Every homeowner knows that your mortgage interest can be deducted from your taxes, making that a great deal in the first few years of your loan, when you are primarily paying interest.  Wait, not everyone knows this?  Well, let’s go through how you can deduct your mortgage interest from your taxes, then.

Mortgage interest paid on a “qualified home” is tax deductible under most circumstances, according to the IRS.  They define a “qualified home” as a main or second home, and it must be classified as a house, condominium, cooperative, mobile home, house trailer, boat, or other property where you can sleep, cook and has toilet facilities.

While a main home is, well, where you live most of the time, a second home is a home that you own and is not for sale or rent during the year.  You don’t have to use it at all if this is the case.  If you did rent it out, you also have to live in it part of the year.  The threshold is 14 days, or 10% of the time the home is rented out, whichever is longer.  If you don’t do this, it qualifies as a rental property and is taxed differently.

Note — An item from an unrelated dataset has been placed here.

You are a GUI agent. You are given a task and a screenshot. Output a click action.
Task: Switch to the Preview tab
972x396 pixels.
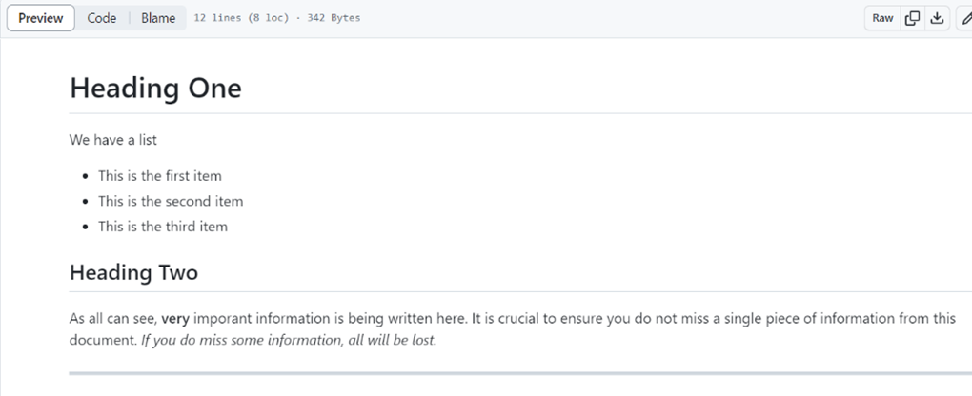click(x=41, y=18)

Mortgage interest that can be deducted from you taxes has to be from a secured property loan, not a loan from your folks.  These include mortgages, deeds of trust, or land contracts, or anything that is a loan that secures the property with a lien.  It’s any loan for a home, including your primary home, second home, second mortgage on your home, or a HELOC or home equity line of credit.

Remember these additional conditions, as well.  You have to file an IRS form 1040 with a Schedule A, and itemize your deductions.  If you can’t, then there’s no point in even reading this, because you gain no advantage from mortgage interest anyway and likely get a good refund every year.

October 13, 1987 is a very important date to remember.  If your mortgage is dated after that mortgage loan amounts are limited to $1 million total if you are married filing jointly, or half that if married filing separately for acquisition debt.  This is debt that is used to buy, improve or build onto your home.  Home Equity debt is limited to $100,000 with the same rules for filing separately.  These are loans that are used for anything else than buying, building or improving the property.  In this case, the liens cannot be more than the value of the property.

If your loan is from before October 13, 1987, then you are free to deduct any interest, as you are “grandfathered in”.